• **DATA**
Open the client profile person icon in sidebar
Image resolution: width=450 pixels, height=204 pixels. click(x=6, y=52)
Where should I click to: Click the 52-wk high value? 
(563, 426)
...
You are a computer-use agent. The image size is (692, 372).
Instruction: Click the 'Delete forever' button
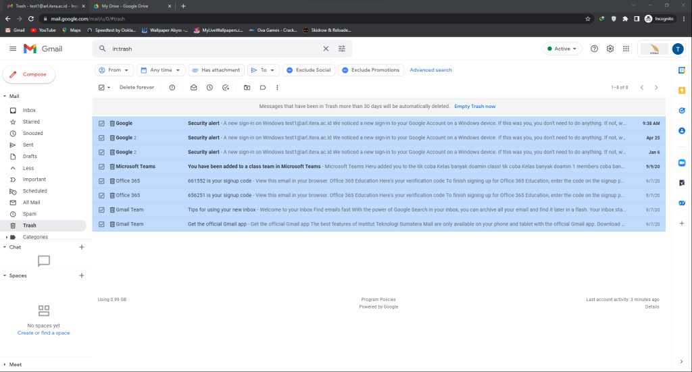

• **WHAT THE TASK ASKS**
From the data above, output exactly the lines between the one containing "You are a computer-use" and the one containing "Instruction: Click the", counting both of them.

• **FINISHED TASK**
You are a computer-use agent. The image size is (692, 372).
Instruction: Click the 'Delete forever' button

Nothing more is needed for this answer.